What are the lines, copied exactly, from the one containing "The image size is (588, 727)." through the final line of the material? Leave the pictures out.

-------- Input data --------

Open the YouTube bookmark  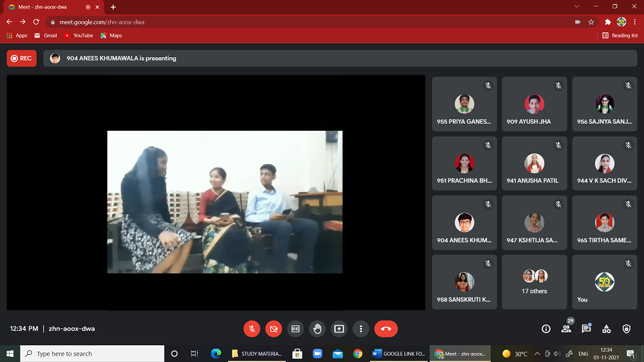pos(79,35)
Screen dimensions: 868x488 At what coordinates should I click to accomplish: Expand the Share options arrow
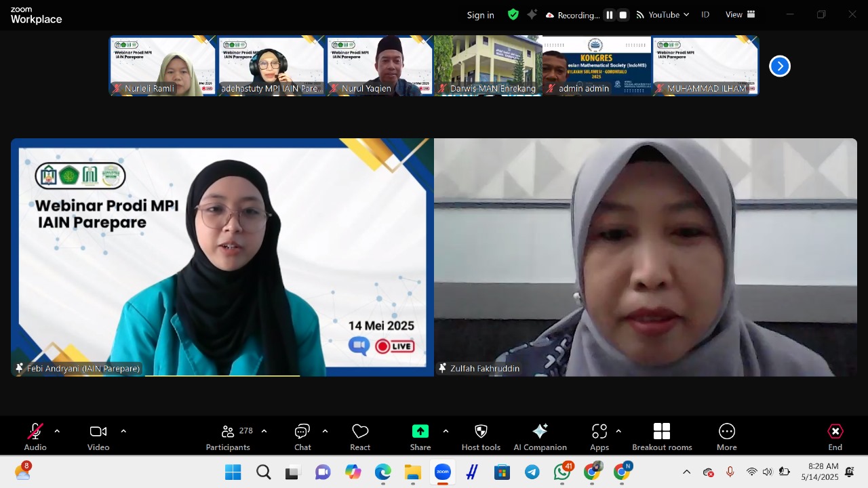point(446,431)
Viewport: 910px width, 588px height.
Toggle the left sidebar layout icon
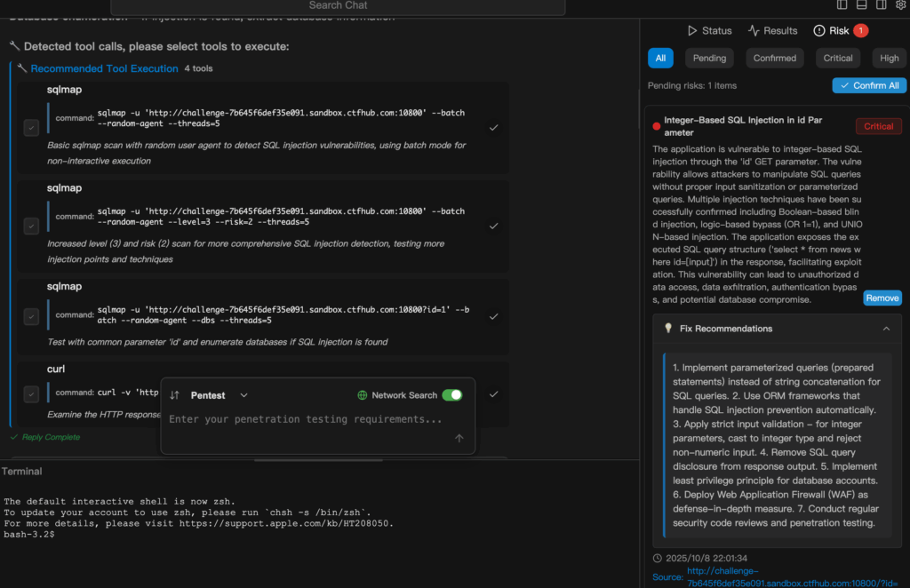pyautogui.click(x=842, y=5)
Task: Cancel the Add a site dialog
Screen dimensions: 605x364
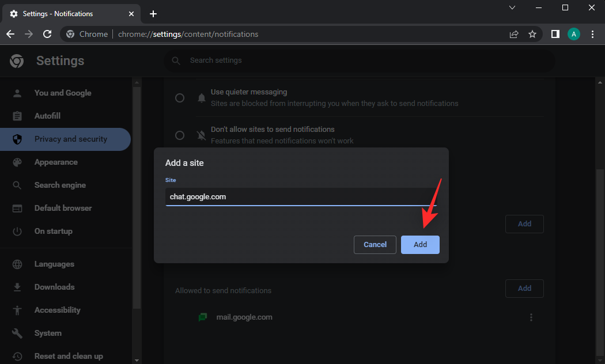Action: [375, 245]
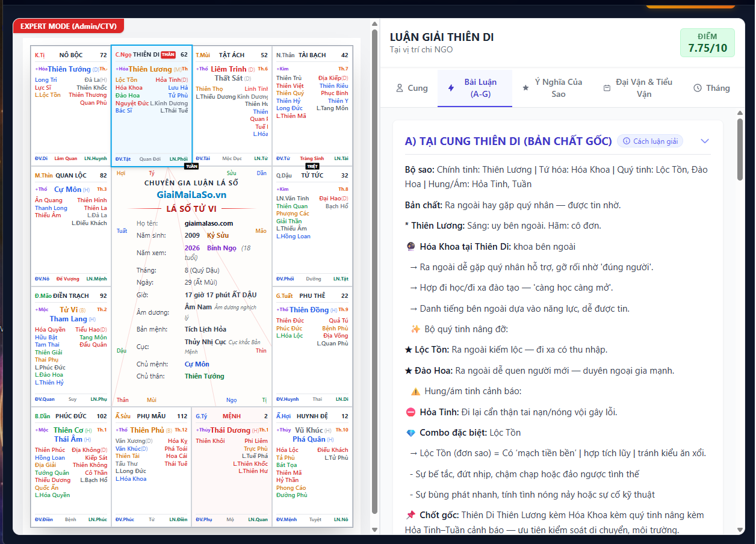
Task: Switch to the Bài Luận (A-G) tab
Action: (x=475, y=88)
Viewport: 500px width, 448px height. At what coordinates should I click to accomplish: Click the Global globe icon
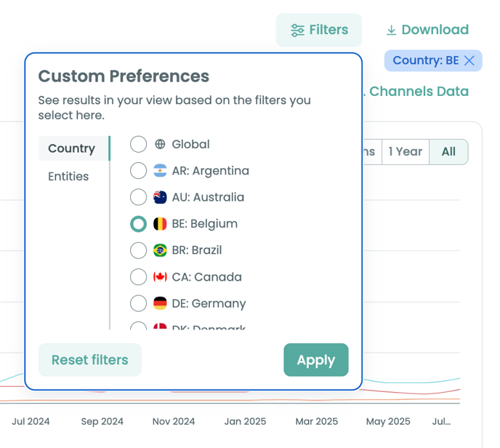(x=161, y=145)
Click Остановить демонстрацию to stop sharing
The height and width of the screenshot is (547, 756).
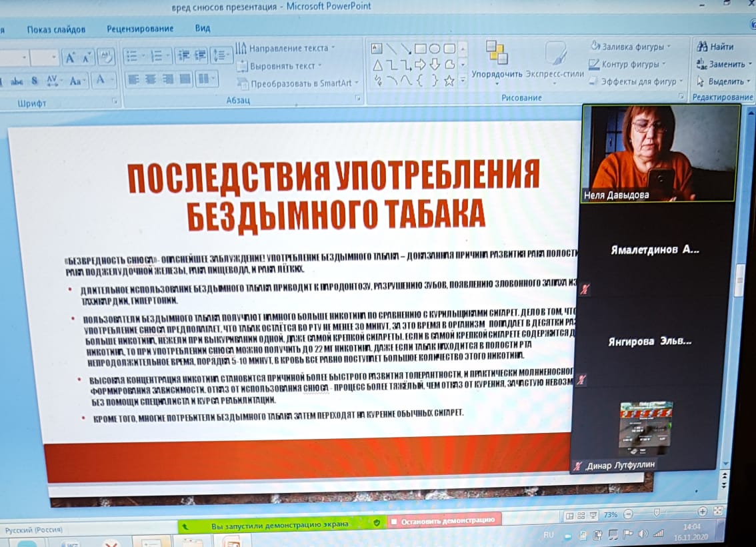(443, 520)
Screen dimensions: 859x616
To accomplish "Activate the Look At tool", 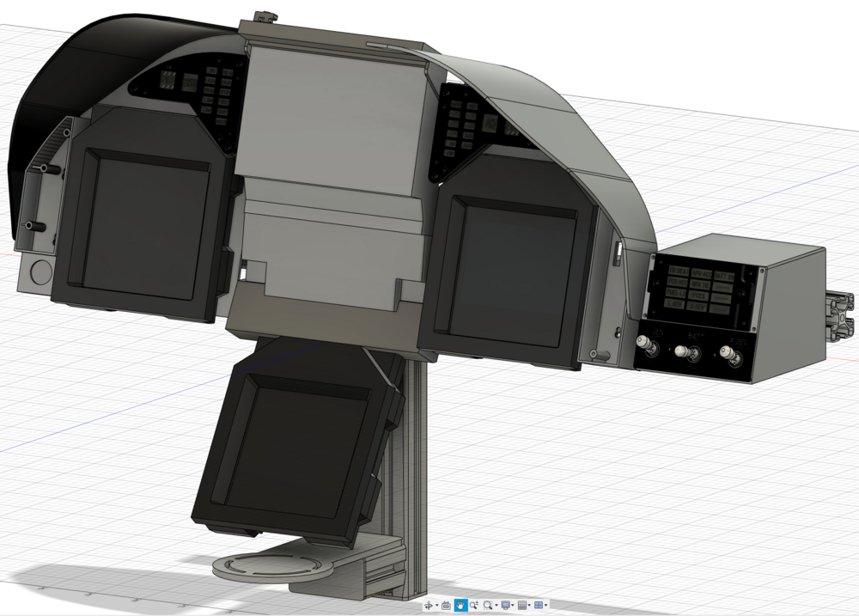I will tap(446, 605).
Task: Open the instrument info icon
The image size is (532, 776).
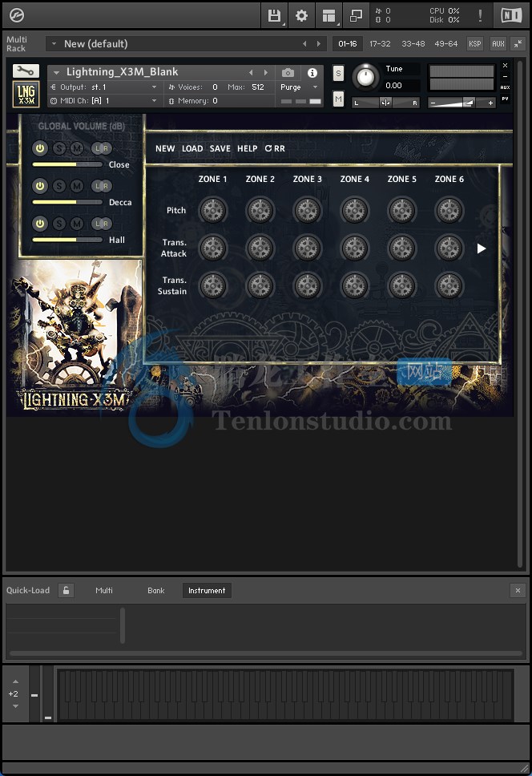Action: [x=312, y=73]
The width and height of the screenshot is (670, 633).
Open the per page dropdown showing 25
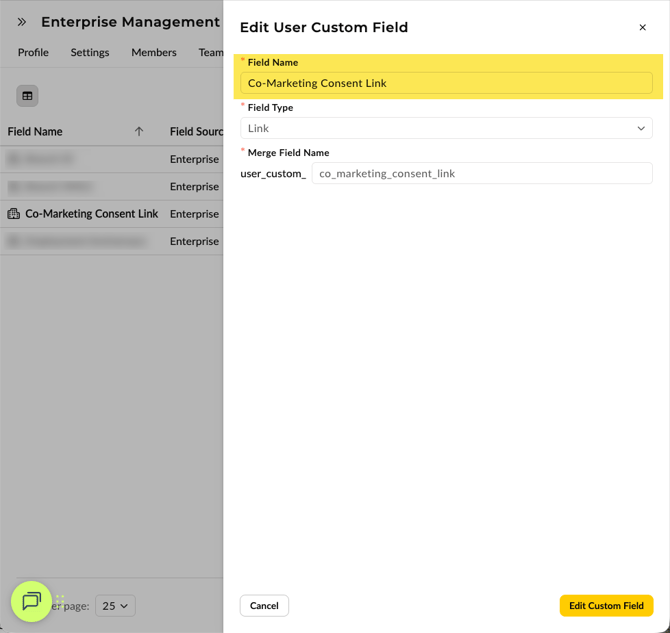(115, 606)
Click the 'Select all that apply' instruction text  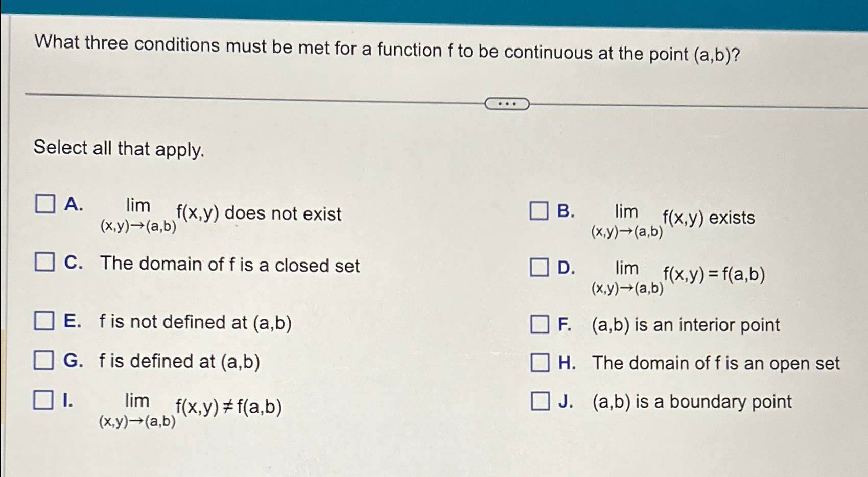coord(118,149)
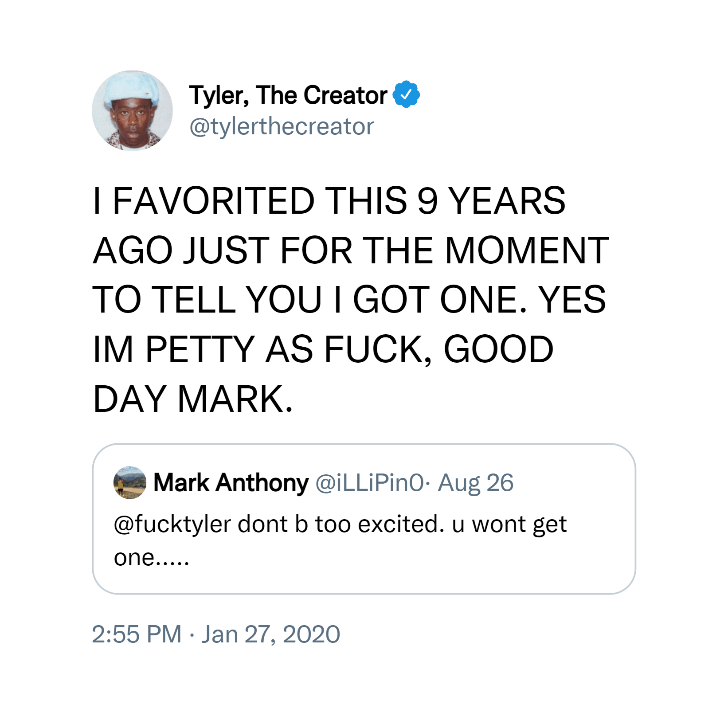Click the Mark Anthony name in quoted tweet

(231, 483)
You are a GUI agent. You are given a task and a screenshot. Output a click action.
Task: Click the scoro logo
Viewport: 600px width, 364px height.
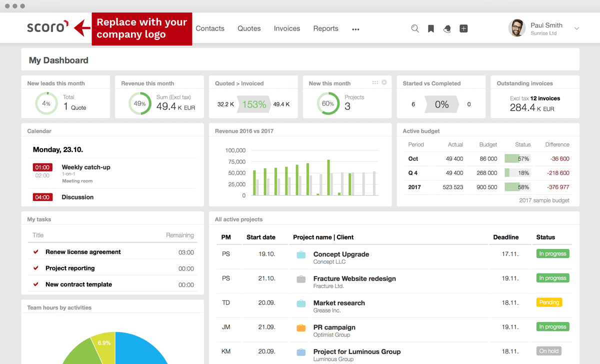click(x=48, y=27)
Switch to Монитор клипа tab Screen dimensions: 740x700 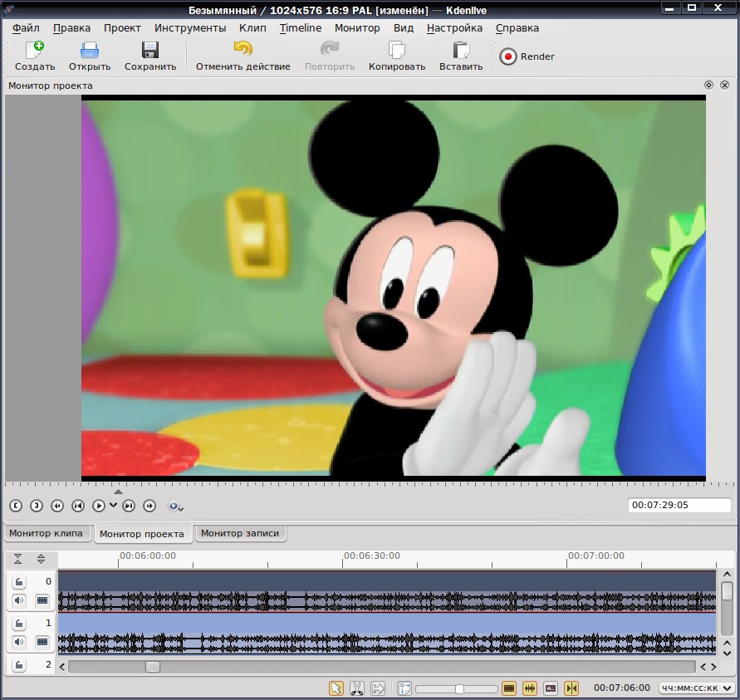tap(46, 533)
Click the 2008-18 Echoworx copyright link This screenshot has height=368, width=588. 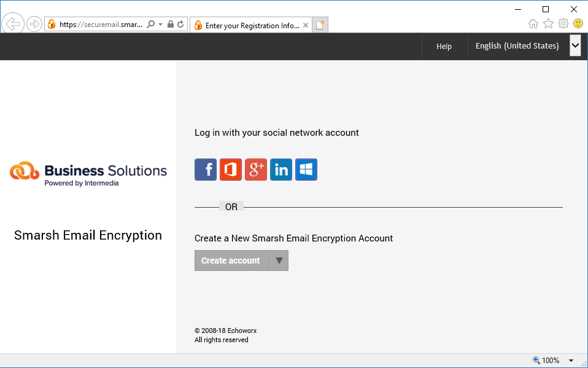pos(226,330)
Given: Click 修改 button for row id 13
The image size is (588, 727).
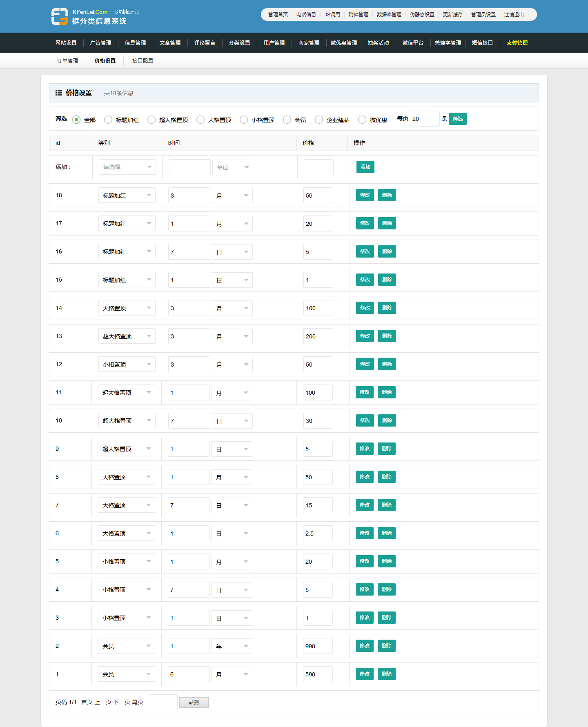Looking at the screenshot, I should [x=365, y=336].
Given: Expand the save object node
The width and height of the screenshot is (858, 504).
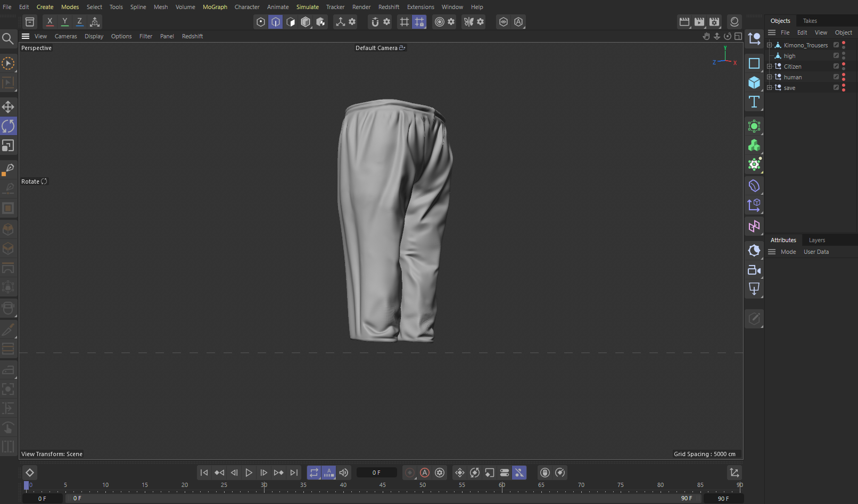Looking at the screenshot, I should 769,88.
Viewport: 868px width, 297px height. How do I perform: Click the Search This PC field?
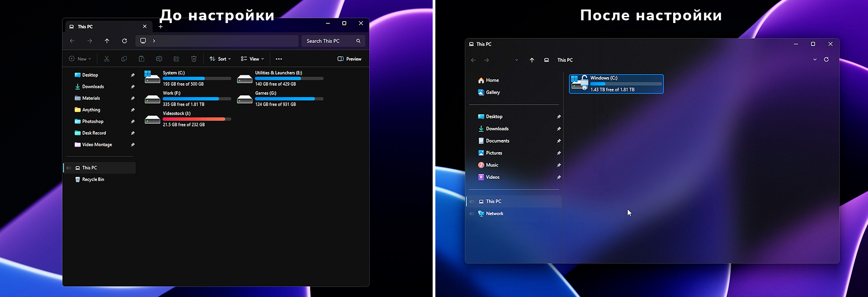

--------

**Finished exercise**
The image size is (588, 727).
Looking at the screenshot, I should [x=365, y=336].
Given: Expand the save object node
The width and height of the screenshot is (858, 504).
Looking at the screenshot, I should 769,88.
Viewport: 868px width, 297px height. How do I perform: Click the Search This PC field?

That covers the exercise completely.